In fact, BOC Governor Stephen Poloz said Thursday in a speech to the CFA
Society Toronto that the policy rate, which was left unchanged at 1.75%
Wednesday, was "appropriate for the time being," a precision that was absent
from the policy statement.
And while he repeated the need for rates to rise to a neutral range of
2.5%-3.5%, he added during a question and answer session that we won't really
know what the neutral rate is "until we are there."
This time around, the central bank actually qualified the lower oil prices
as a "shock", the persistence of which will be an important factor in the
upcoming decisions. The next announcement will be on January 9, when the central
bank provides updated economic forecasts.
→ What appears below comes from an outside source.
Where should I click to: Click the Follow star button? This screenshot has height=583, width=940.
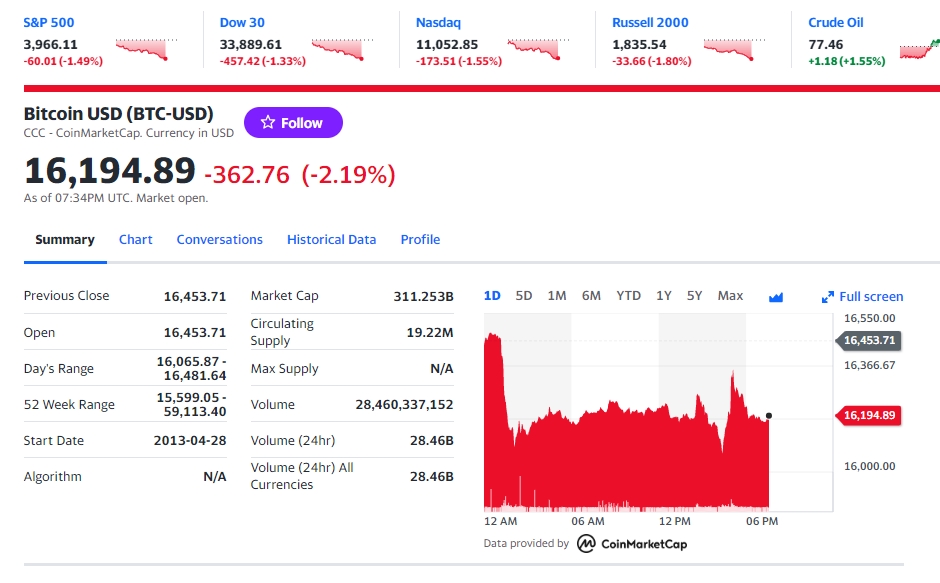293,123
Given the sharp drop in oil prices since the October Monetary Policy report
and oil production cuts, "activity in Canada's energy sector will likely be
materially weaker than expected," the policy statement said Wednesday.
The central bank also acknowledged that the Canadian economy is entering
the fourth quarter with "less momentum," a tone reinforced by Poloz's comments
Thursday stressing the "disappointing" data.
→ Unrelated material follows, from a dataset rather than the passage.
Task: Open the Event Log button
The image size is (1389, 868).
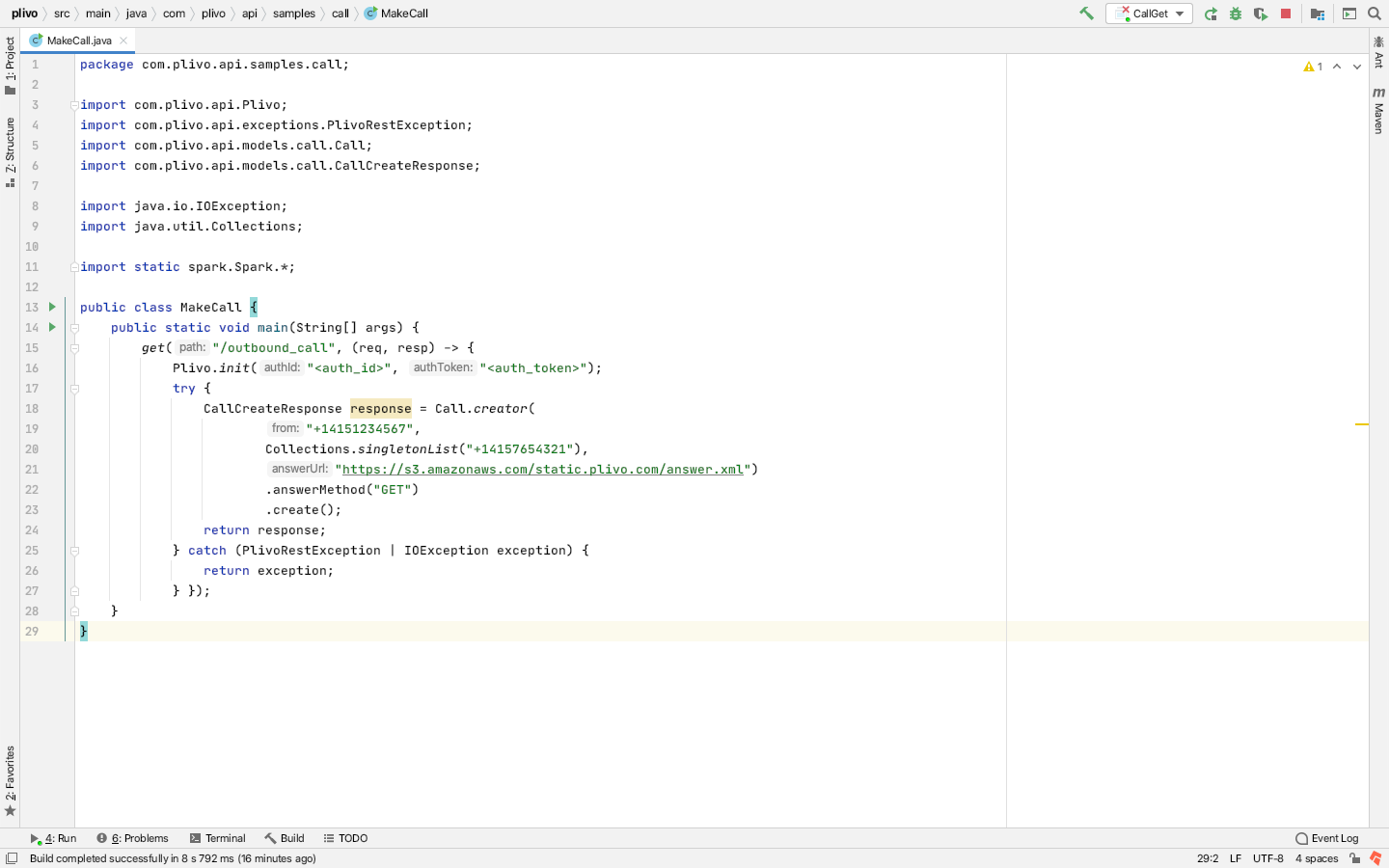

In fact, data released Thursday showed that the goods trade deficit widened
more than expected to C$1.2 billion in October, feeling the weight of the drop
in energy prices which drove down exports (-1.2%).
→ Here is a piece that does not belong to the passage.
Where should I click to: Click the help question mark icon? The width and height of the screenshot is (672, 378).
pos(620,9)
That being said, if not for the impact of the energy sector, Thursday's
data were more encouraging than the headline number suggested. Non-energy
exports rose 1.6% in October as volumes rose 2.1%, and total export volumes
actually rose 1.2%.
For the "decidedly data dependent" BOC, this is good news.
So was the 1.6% increase in real imports of industrial machinery, equipment
and parts in October, a positive sign for investment activity in Canada, which
the BOC expects to boost productive capacity and ultimately exports, along with
strong foreign demand.
That being said, the U.S.-China trade "war", a term Poloz is not hesitating
to use, also remains a threat to global growth and a key concern of the BOC,
although the central bank continues to stress it is a two-sided risk.
Unfavorable developments on this front along with a persistent decline in
oil prices could leave the central bank on hold for longer than markets are
pricing in. Markets see a January rate hike as highly unlikely, with the
probability rising in March to reach 50% in April.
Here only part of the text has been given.